If you have a long exhaust duct run (more than 2-3m) or a carbon filter, you'll want a centrifugal blower. Axials don't cope well pushing air into a high static pressure created by obstructions in the air path, those obstructions including a big column of air. When axials encounter more static pressure than they like, air leaks backward between the fan blades. Centrif blowers are not air compressors but they can push air lots better than an axial into high static pressure.

I use this 250mm unit as my main exhaust blower; moves 875CFM for my 500cu ft room. It's like a freaking wind tunnel. I use a couple of old 200mm axials (formerly used as exhausts in other applications) as intake blowers. Those old axials combined push about 90% of the capacity of the 250mm centrif, meaning the room remains at a slightly negative pressure. The axial intake fans are not working very hard when they are pushing into air pressure slightly lower than atmosphere. You ask, why bother with intakes, then? Simple- passive (fanless) intake is very inefficient, requires the intake opening be around double the area of the exhaust blower's annulus and thus makes light-trapping the intake difficult. 

Keeping your grow at a slightly negative pressure compared to atmosphere is important. If there are any air leaks in your room construction (and there WILL be), air will be sucked into those leaks. All air leaving your grow will go through the exhaust blower. If your room is at positive pressure compared to atmosphere, air will be pushed out of those little leaks, making scents difficult to impossible to control.

* Directives *
[A] Format the entries between the line holding "Einverstanden (2328, 1548)" and the line holding "PolyPlast Tube Gel Transparent Red 30g (1419, 654)", inclusive, as a numbered list with blank lines left out.
[B] Continue the passage on grow-room exhaust and intake blowers from where it stops.

* Data shown *
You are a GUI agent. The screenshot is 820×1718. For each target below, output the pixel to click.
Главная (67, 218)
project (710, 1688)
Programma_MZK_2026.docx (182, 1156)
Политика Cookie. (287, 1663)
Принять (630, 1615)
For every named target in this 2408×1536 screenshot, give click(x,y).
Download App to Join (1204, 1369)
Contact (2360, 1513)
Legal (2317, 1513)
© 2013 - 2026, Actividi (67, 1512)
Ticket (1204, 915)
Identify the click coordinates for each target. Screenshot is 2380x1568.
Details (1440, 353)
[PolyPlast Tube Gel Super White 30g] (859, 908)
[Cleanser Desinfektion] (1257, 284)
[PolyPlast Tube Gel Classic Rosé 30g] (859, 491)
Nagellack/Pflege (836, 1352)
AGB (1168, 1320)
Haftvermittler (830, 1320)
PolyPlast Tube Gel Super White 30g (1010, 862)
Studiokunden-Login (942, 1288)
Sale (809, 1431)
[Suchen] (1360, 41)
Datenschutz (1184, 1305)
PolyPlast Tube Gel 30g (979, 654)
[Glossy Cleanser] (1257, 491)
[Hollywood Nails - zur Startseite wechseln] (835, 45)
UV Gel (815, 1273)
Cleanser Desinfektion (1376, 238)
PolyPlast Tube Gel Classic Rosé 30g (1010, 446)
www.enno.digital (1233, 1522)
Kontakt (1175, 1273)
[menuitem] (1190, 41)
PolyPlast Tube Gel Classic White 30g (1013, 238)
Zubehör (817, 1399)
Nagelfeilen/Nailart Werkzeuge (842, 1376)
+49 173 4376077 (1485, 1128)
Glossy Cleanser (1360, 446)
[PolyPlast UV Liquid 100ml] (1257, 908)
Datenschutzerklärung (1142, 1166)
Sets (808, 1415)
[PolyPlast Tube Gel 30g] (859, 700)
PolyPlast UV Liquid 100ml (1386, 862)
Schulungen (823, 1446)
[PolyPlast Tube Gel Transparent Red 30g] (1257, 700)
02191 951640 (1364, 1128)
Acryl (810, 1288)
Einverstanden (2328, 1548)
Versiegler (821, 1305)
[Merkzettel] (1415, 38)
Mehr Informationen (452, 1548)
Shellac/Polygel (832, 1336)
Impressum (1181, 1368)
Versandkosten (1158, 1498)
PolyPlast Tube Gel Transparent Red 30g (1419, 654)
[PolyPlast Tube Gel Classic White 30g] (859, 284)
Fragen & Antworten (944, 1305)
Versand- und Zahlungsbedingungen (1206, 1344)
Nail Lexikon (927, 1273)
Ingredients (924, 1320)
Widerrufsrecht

* Answers to the exercise *
[A]
1. Einverstanden (2328, 1548)
2. Versiegler (821, 1305)
3. [Merkzettel] (1415, 38)
4. Mehr Informationen (452, 1548)
5. Shellac/Polygel (832, 1336)
6. Impressum (1181, 1368)
7. Versandkosten (1158, 1498)
8. PolyPlast Tube Gel Transparent Red 30g (1419, 654)

[B]
Fletch's suggestion is OK if you can cope with scent leakage. His method will keep the room at positive pressure compared to atmosphere. If one uses an intake blower attached to the home heating system duct instead of temporarily repurposing the exhaust blower, the room would remain at negative pressure.


----------



## psyclone (Jan 24, 2008)

Scent leakage is ALWAYS an issue- I have no domestic problems, but I do not want to pump out Ganja-laden air out for the local youth in our Village to get excited about.
That fan looks the absolute Dogs Bollocks as we say, and I will do as you suggest and flip a couple of cheap exhaust fans as in intake (I am looking at two Medium tents, one veg, one flower) and then join the top outlets of each tent with a ducting "tee" and put the fan you recomend at the centre with some sort of scrubber.
I am assuming it's designed to be able to fit filtration?


----------



## Al B. Fuct (Jan 24, 2008)

Yes, centrifs are designed to push into high static pressure loads like carbon filters, etc. 

The Spectrum C250L blower I'm using does not have a flange for ducting on its intake. It has a very small lip on the intake side which _barely_ allows a 250mm duct to slip over it and be duct-taped on, but clearly, that's not the intended means of usage. 

A long duct on the intake side would produce a low pressure condition relative to atmosphere in the inlet duct. While the effect would be less pronounced in a centrif blower than with an axial, this will reduce the efficiency of the blower a bit. The vane shape in a centrif blower will almost certainly be designed to work at atmospheric pressure. Lower air pressure on the intake may cause some cavitation or stalling of the vanes.

I do have a _very_ short length of duct (about 200mm long) attached to the intake side of my exhaust to facilitate convenient mounting of the blower. I haven't put a manometer on the intake side to see how low the air pressure is in my intake side, but as short as my intake side duct is, I doubt it is significant.


----------



## psyclone (Jan 25, 2008)

I shall start the looking around and see what I can find in the way of importers.
Thanks for the advice.


----------



## Al B. Fuct (Jan 25, 2008)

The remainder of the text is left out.